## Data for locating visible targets
-- Begin --

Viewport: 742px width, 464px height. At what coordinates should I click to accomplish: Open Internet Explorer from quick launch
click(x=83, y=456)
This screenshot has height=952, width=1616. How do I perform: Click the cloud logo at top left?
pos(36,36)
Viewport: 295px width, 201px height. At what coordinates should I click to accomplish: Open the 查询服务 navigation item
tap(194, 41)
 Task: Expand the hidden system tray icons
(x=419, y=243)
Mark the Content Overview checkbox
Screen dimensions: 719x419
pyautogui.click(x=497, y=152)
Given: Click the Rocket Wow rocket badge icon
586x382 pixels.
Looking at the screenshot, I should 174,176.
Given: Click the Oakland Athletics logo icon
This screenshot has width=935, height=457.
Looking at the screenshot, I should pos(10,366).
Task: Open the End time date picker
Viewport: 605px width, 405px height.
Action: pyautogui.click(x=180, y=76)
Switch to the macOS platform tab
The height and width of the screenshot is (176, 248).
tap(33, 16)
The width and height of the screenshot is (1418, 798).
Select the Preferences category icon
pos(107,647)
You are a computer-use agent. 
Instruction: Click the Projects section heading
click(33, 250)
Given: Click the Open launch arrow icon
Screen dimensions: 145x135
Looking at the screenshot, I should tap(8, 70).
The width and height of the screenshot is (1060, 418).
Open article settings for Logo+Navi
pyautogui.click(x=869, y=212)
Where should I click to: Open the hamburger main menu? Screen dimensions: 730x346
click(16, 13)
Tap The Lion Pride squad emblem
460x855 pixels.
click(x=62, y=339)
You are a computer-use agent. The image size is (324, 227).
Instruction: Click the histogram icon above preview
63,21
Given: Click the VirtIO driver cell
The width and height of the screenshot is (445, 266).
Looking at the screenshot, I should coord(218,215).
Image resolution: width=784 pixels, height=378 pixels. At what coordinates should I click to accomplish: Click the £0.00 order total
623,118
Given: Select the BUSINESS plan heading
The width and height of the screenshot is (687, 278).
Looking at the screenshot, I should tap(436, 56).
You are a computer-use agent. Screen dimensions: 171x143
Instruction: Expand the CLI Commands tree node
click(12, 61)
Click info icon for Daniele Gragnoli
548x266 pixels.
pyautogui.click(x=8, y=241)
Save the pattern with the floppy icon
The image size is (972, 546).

-- End --

## Stated task
Copy out every row above verbatim, keeping each line as it appears.

## Correct response
Viewport: 742px width, 464px height. At what coordinates should I click to accomplish: Open Internet Explorer from quick launch
click(x=83, y=456)
This screenshot has height=952, width=1616. How do I perform: Click the cloud logo at top left?
pos(36,36)
Viewport: 295px width, 201px height. At what coordinates should I click to accomplish: Open the 查询服务 navigation item
tap(194, 41)
 Task: Expand the hidden system tray icons
(x=419, y=243)
Mark the Content Overview checkbox
Screen dimensions: 719x419
pyautogui.click(x=497, y=152)
Given: Click the Rocket Wow rocket badge icon
586x382 pixels.
Looking at the screenshot, I should 174,176.
Given: Click the Oakland Athletics logo icon
This screenshot has width=935, height=457.
Looking at the screenshot, I should pos(10,366).
Task: Open the End time date picker
Viewport: 605px width, 405px height.
Action: pyautogui.click(x=180, y=76)
Switch to the macOS platform tab
The height and width of the screenshot is (176, 248).
tap(33, 16)
The width and height of the screenshot is (1418, 798).
Select the Preferences category icon
pos(107,647)
You are a computer-use agent. 
Instruction: Click the Projects section heading
click(33, 250)
Given: Click the Open launch arrow icon
Screen dimensions: 145x135
Looking at the screenshot, I should tap(8, 70).
The width and height of the screenshot is (1060, 418).
Open article settings for Logo+Navi
pyautogui.click(x=869, y=212)
Where should I click to: Open the hamburger main menu? Screen dimensions: 730x346
click(16, 13)
Tap The Lion Pride squad emblem
460x855 pixels.
click(x=62, y=339)
You are a computer-use agent. The image size is (324, 227).
Instruction: Click the histogram icon above preview
63,21
Given: Click the VirtIO driver cell
The width and height of the screenshot is (445, 266).
Looking at the screenshot, I should coord(218,215).
Image resolution: width=784 pixels, height=378 pixels. At what coordinates should I click to accomplish: Click the £0.00 order total
623,118
Given: Select the BUSINESS plan heading
The width and height of the screenshot is (687, 278).
Looking at the screenshot, I should tap(436, 56).
You are a computer-use agent. Screen dimensions: 171x143
Instruction: Expand the CLI Commands tree node
click(12, 61)
Click info icon for Daniele Gragnoli
548x266 pixels.
pyautogui.click(x=8, y=241)
Save the pattern with the floppy icon
The image size is (972, 546).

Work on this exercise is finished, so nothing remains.